OPINION

Protesting too much

Prime Minister Costas Simitis, who rarely appears in Parliament, managed to show his worst side – miles away from the European demeanor he is seeking to cultivate – in his appearance there on Tuesday night. The 36 secondary school pupils «privileged» to be present for the debate on corruption were no doubt expecting to hear something other than the premier’s tirades, which provoked similarly embittered responses from opposition leaders. For hours, Simitis insisted that corruption does not exist in Greece.
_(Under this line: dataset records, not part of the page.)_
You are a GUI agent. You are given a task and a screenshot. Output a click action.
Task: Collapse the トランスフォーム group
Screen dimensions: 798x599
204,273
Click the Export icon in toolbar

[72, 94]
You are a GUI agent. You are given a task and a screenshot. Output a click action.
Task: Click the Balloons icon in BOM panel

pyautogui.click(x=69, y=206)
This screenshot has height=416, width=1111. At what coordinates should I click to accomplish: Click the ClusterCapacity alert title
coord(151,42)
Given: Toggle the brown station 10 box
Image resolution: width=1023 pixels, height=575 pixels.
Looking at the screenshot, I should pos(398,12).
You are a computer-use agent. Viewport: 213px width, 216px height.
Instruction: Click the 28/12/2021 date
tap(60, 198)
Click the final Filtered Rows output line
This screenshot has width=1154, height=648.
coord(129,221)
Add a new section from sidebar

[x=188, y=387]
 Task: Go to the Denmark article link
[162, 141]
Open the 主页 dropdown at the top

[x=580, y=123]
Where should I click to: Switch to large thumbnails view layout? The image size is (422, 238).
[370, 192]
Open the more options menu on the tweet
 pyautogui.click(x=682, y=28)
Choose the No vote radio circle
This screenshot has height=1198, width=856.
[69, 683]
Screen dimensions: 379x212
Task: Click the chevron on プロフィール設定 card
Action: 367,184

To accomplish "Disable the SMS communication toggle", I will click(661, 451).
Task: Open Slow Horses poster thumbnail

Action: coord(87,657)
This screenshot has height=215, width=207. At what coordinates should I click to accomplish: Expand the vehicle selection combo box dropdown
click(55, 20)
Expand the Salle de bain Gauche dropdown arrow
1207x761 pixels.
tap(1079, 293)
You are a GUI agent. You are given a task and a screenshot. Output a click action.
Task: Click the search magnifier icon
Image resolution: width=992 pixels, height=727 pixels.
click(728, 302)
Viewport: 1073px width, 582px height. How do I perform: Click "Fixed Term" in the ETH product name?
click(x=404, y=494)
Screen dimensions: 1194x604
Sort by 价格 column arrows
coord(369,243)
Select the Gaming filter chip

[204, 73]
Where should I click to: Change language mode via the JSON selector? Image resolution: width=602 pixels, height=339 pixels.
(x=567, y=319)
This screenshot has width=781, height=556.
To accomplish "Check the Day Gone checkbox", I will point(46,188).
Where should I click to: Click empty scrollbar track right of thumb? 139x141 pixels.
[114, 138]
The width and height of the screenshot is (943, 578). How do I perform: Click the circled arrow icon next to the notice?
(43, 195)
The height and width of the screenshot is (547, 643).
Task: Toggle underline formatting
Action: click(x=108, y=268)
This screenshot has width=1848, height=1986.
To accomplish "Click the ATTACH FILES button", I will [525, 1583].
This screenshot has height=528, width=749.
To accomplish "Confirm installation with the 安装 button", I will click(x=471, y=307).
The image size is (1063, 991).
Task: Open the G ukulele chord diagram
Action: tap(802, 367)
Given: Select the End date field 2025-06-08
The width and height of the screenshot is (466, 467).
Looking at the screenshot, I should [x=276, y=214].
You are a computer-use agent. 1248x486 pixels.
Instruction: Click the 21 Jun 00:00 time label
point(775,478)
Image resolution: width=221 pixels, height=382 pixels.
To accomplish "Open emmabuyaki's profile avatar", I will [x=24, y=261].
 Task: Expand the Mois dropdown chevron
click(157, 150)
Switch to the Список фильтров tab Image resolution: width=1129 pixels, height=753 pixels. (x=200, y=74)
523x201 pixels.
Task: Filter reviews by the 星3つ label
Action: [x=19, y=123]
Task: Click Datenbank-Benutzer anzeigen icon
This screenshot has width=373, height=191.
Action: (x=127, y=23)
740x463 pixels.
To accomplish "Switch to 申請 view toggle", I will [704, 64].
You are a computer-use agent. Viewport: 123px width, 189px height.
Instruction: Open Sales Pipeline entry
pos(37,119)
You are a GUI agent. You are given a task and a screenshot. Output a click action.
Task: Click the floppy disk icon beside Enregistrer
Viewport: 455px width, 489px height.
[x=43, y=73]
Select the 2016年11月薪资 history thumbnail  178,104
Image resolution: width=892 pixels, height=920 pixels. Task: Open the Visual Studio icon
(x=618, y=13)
He dismissed as nonsense what most citizens know to be true: that the construction firm Aktor is charging exorbitant fees to rebuild the whole of Athens; that the companies owned by Socrates Kokkalis have somehow infiltrated the Hellenic Telecommunications Organization, transforming it into a non-competitive enterprise both at home and abroad; and that no one has taken the blame for the bursting of the stock exchange bubble in 1999. But the peak of Simitis’s uncharacteristic outburst was his insistence that the opposition was merely professing ideas of former dictator Papadopoulos and his presentation of extracts of the latter’s book in Parliament. This would be like German Chancellor Gerhard Schroeder submitting Hitler’s «Mein Kampf» to counter criticism from Edmund Stoiber or another Christian Democrat. Maybe Simitis should consider what an uproar such a gesture would provoke in Germany or any other EU state he admires so much.